Carpe diem du 20 janvier 2019 … Le patriotisme, c’est aimer son pays, pas détester les autres !

Le Pape François dénonce, avec raison et humanisme, la montée des nationalismes : « La réémergence des tendances nationalistes mine la vocation des organisations internationales à être un espace de dialogue et de rencontre pour tous les pays. » Oui, nous devons aimer notre pays, mais sans jamais haïr les autres, sans jamais faire preuve d’arrogance. Aimer son pays, ce n’est pas non plus se replier sur soi-même. Pour créer une dynamique positive nationale, nous devons construire des ponts avec les autres peuples et non pas édifier des murs. De Gaulle, le Résistant au nazisme, illustrait parfaitement ce phénomène : « Le patriotisme, c’est aimer son pays. Le nationalisme, c’est détester celui des autres. » J’aime bien aussi la vision du Docteur Albert Schweitzer : « Le nationalisme, c’est un patriotisme qui a perdu sa noblesse. » La fierté de son origine doit se construire sur le bien et sur le beau, jamais sur la haine des autres. Je suis fier d’être Suisse et Français, mais j’aime les autres pays. Je me sens bien partout. A chaque fois que je découvre un nouveau territoire, je suis tellement heureux de faire connaissance avec de nouvelles populations, coutumes, cultures, musiques, beautés naturelles ou spécialités du terroir. C’est également l’occasion de faire la promo de sa contrée, lors des échanges de voyage. Rejetons la haine identitaire en se sentant citoyen du monde, d’un continent, d’une région, d’une ville ou village. Cette addition de ces niveaux de racines est une richesse, un millefeuille qui donne une belle saveur à l’humanité.

Commentaires

  • "Je suis fier d’être Suisse et Français" C'est contradictoire. La culture, la vision du monde, le fonctionnement politique, rien n'est pareil. On pourrait traduire : vous êtes fier d'être schizophrène ?
    Sinon, expliquez-nous ça...

  • La diversité est la plus grande richesse de l’humanité. Ceci n’a rien à voir avec la schizophrénie. L’uniformité a toujours été un frein à l’évolution et à l’émancipation.

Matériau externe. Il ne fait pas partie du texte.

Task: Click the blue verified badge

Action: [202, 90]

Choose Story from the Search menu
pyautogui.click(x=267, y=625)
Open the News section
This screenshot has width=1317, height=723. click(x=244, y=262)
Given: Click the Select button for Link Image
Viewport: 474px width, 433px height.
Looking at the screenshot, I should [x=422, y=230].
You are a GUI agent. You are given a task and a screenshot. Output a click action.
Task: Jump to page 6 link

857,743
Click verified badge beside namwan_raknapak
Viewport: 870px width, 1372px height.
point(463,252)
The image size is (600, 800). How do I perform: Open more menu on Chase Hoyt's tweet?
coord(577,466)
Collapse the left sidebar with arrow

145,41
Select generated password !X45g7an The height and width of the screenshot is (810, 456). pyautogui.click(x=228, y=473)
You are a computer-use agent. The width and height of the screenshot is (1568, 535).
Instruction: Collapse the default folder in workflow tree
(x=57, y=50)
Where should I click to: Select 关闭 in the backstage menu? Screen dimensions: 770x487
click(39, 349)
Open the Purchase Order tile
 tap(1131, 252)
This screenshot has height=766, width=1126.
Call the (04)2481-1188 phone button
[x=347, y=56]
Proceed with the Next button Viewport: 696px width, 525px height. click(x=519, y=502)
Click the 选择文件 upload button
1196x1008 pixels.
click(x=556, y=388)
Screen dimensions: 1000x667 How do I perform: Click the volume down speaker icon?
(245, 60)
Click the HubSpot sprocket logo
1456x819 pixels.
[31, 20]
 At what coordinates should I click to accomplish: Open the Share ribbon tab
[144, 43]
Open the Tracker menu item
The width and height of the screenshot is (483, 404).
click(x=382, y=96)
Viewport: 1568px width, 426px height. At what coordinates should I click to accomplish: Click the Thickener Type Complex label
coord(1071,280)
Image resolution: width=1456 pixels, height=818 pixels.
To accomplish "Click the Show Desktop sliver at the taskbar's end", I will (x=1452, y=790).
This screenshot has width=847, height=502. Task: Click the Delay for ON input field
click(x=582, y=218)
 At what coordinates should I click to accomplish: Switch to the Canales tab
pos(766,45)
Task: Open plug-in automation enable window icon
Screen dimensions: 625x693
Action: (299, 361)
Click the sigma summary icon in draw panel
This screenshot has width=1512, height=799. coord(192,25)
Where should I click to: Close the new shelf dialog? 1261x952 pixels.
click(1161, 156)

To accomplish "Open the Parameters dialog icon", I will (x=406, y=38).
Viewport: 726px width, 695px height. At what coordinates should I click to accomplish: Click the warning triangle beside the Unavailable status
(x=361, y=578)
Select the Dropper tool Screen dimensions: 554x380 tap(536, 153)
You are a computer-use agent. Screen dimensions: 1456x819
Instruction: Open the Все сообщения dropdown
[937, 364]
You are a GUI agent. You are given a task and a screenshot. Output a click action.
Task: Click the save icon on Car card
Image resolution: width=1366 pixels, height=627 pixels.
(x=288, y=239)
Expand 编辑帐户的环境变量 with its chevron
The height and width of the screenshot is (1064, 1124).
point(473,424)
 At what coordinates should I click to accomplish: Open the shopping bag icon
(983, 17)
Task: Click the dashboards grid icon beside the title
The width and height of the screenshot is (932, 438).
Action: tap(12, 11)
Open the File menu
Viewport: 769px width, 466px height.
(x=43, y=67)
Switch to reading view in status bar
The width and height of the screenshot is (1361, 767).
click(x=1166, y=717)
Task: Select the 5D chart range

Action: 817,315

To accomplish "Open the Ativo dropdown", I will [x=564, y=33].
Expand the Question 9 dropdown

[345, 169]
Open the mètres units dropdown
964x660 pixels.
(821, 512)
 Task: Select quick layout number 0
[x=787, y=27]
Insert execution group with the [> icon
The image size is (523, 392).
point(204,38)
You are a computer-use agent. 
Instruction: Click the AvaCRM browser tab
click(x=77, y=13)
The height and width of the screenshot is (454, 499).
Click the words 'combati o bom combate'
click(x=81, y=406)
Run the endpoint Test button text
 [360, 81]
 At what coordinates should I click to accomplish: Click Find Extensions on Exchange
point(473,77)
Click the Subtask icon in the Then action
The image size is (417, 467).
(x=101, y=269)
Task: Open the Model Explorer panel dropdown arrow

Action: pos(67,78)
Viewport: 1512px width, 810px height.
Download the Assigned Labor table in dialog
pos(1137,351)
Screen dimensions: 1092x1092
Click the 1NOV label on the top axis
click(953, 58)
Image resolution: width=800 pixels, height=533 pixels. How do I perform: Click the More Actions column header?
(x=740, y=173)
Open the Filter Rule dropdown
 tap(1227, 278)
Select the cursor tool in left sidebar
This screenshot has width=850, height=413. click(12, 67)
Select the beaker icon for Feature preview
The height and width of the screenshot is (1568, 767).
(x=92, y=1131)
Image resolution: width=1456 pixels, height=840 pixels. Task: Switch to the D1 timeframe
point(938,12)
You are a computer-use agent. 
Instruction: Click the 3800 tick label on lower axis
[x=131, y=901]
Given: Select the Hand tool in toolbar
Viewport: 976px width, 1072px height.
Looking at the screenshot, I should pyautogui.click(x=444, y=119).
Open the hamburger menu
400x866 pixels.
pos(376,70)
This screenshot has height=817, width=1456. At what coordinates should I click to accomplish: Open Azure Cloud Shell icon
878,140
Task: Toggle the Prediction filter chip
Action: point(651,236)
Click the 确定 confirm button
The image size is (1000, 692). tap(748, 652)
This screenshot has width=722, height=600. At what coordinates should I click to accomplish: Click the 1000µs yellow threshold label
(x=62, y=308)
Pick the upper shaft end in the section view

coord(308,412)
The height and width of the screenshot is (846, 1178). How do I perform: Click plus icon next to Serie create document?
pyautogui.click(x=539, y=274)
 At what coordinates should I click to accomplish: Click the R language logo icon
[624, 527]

  • Vous devriez néanmoins lire le billet de Pascal Vandenberghe aujourd'hui dans le matin dimanche, que je n'avais pas lu lorsque j'ai écrit mon commentaire...
    "France-Suisse, aller simple"...
    "La nationalité suisse obtenue, je m'empressai d'entreprendre les démarches pour abandonner ma nationalité française..."

  • Je suis sans doute loin d`etre le seul a avoir remarqué que plus les gens étaient malheureux, plus ils étaient enclin a compenser en survalorisant leur propre nation, race, religion ou meme équipe de football tout en dévalorisant les autres nations, race, etc... C`est probablement une des raisons pour lesquelles le nationalisme est d`autant plus répandu dans un groupe que les membres de ce groupe sont mécontents de leurs conditions de vie.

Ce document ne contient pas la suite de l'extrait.